Se Maria Luísa esperava que ela fosse imediatamente substituída pela sua filha primogénita,
ter-se-á sentido muito desiludida, uma vez que a corte de Lisboa, através do marquês
de Louriçal, propôs, como possíveis candidatas, outras duas netas italianas do rei
Carlos III de Espanha. Em primeiro lugar uma filha do seu filho, o rei de Nápoles,
e em segundo, uma sobrinha-neta, filha do duque de Parma. É possível que Floridablanca
tenha tranquilizado a mãe de Carlota a este respeito, dizendo-lhe que estes nomes
eram apenas um disfarce até que se pudesse tornar público o da sua filha,
uma vez que se de uma neta italiana do rei Carlos III da linhagem Habsburgo os portugueses
tinham passado a aceitar outras duas italianas da linhagem Borbón, isso abria a
possibilidade de à terceira acabarem por aceitar uma Borbón originária do ramo espanhol,
já que era contra essa origem que se dirigia a maior resistência da corte portuguesa.
Segundo
expressaria prontamente a rainha dona Maria, parece que o que mais preocupava Portugal
naquele momento, muito para além do local de nascimento da candidata, era a idade
da mesma, uma vez que as novas candidatas propostas tinham sensivelmente a mesma
idade do infante. Evidentemente que não se queria voltar a repetir o erro
cometido com o príncipe José, que tinha contraído matrimónio com uma mulher muito
mais velha do que ele, casando João com uma muito mais nova. Mas isso não
impediu que se utilizasse o recurso da idade para não mencionar a origem espanhola.

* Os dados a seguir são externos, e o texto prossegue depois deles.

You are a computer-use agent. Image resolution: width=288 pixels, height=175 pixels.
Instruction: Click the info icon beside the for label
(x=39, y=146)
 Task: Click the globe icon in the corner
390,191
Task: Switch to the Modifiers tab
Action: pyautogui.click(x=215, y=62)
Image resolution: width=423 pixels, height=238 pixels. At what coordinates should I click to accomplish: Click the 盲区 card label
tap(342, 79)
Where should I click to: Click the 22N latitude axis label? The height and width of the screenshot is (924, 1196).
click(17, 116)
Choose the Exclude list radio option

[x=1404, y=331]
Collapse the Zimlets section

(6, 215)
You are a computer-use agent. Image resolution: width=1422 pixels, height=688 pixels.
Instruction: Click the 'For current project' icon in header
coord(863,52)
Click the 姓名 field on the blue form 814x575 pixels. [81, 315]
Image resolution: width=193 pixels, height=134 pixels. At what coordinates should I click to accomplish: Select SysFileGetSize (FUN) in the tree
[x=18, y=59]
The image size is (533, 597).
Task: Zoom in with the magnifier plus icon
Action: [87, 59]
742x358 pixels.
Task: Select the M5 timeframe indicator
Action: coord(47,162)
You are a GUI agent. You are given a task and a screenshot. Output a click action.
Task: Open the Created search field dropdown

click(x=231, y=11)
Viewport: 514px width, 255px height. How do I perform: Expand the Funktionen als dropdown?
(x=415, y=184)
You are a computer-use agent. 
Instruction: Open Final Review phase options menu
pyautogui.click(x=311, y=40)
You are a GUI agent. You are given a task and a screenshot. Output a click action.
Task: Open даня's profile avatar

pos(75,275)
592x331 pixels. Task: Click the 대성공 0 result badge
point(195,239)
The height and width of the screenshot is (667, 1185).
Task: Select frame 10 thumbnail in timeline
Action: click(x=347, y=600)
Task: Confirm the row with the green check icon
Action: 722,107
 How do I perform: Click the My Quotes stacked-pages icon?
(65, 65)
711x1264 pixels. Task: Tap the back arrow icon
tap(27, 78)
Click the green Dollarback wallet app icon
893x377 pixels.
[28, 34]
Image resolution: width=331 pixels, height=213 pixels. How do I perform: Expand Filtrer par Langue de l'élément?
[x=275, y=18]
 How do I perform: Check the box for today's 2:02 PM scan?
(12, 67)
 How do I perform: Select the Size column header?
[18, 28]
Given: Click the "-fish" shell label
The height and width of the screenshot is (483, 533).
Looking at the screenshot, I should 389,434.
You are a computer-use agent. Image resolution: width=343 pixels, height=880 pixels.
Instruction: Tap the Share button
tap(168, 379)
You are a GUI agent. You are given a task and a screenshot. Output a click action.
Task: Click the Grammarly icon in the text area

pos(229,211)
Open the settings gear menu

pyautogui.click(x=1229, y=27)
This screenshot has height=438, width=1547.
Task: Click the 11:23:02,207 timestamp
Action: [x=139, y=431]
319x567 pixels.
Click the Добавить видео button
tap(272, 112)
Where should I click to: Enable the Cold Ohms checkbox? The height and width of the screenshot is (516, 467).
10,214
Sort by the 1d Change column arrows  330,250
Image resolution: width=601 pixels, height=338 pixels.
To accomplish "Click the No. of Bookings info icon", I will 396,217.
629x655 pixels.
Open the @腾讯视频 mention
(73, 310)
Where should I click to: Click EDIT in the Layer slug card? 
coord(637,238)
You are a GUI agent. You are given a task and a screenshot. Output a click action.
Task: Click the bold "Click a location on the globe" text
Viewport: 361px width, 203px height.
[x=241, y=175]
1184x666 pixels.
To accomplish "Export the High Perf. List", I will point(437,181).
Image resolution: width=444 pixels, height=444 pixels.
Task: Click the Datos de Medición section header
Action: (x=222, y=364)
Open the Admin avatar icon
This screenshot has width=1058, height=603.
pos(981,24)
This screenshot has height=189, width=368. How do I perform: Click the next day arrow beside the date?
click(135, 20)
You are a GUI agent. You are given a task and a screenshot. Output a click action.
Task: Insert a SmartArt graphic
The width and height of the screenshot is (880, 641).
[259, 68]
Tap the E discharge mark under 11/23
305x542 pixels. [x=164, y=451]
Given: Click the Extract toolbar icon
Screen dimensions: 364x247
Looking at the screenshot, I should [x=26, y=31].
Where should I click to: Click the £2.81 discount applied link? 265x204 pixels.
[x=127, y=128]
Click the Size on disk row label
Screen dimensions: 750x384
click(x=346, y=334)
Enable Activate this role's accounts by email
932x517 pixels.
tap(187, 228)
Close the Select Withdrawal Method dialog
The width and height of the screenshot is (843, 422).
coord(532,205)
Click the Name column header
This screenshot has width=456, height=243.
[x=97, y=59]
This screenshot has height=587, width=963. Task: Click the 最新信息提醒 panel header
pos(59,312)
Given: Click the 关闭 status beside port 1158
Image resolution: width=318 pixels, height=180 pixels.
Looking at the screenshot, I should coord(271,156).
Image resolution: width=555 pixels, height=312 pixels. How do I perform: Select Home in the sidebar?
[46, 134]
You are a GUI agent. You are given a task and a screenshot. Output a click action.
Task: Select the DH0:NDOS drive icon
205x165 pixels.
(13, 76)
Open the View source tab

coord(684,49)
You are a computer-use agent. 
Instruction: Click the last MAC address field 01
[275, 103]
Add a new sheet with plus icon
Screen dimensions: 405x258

É possível que a segurança fornecida por Floridablanca no sentido de que Carlota
era a candidata encoberta tenha levado Maria Luísa a encenar a sua alegria pelo
nascimento dos gémeos, os quais expôs publicamente uma tarde no palácio para que
pudessem ser contemplados por quem quisesse, o que também pode ser visto como uma
subtil forma de pressão perante o sogro, para que este recusasse oferecer a mão
das italianas e fizesse de uma vez por todas algum gesto em favor da sua neta
espanhola.
Em todo
o caso, a verdade é que Carlos III continuava a responder evasivamente às solicitações
de dona Maria para que lhe concedesse para o seu filho a mão de alguma das princesas
italianas, o que pode levar a pensar que ele próprio estava convencido desde o
início da conveniência de ser Carlota a eleita, só que preferia guiar-se mais pela
prudência do seu ministro do que pela ambição da nora, que não tinha muita consciência
de que impor a candidatura de uma infanta espanhola aos portugueses era um
trabalho delicado que exigia o seu tempo. Seja como for há provas indiscutíveis
da existência, neste período, de cartas confidenciais entre Floridablanca e Maria
Luísa a respeito das possibilidades de convencer Louriçal de que Carlota era a candidata
adequada para mulher do infante português. Nelas, o conde espanhol referia-se a
Carlota como uma Menina cheia da bibacidade (sic) da sua idade. Algo que,
se bem que podia oferecer o inconveniente de fazer parecer a infanta estouvada,
explicava o conde à mãe da interessada, também podia servir de aliciante a Louriçal
para convencer a rainha portuguesa de que esta menina possuía um carácter extrovertido
e vivo, muito conveniente para estimular um príncipe apagado e tímido, como era
o seu possível marido. Parece que este argumento afectou o embaixador
português, uma vez que, a 15 de Novembro de 1783, Louriçal enviou uma carta a dona
Maria, na qual descrevia com pormenores as características físicas de Carlota, dizendo-lhe:
a senhora infanta é alta e muito bem feita de corpo, todas as feições são perfeitas,
dentes muito brancos.
E depois
de mencionar as marcas que lhe tinham deixado uma varíola recente, utilizava
para descrever Carlota a expressão muito viva, que podia ser uma versão da
frase cheia da bibacidade (sic), que Floridablanca tinha recomendado Maria
Luísa a usar para exaltar diante do embaixador as qualidades da sua filha. Esta
expressão ficou provavelmente gravada na mente do português. O facto de Louriçal
ter realçado que se tinha tido muito cuidado na sua educação era uma clara
recomendação sobre a menina à qual o destino podia tornar rainha de Portugal,
uma vez que parecia já assumido que o príncipe do Brasil não iria ter filhos» In
Marsilio Cassotti, Carlota Joaquina, O Pecado Espanhol, tradução de João Boléo,
A Esfera dos Livros, Lisboa, 2009, ISBN 978-989-626-170-2.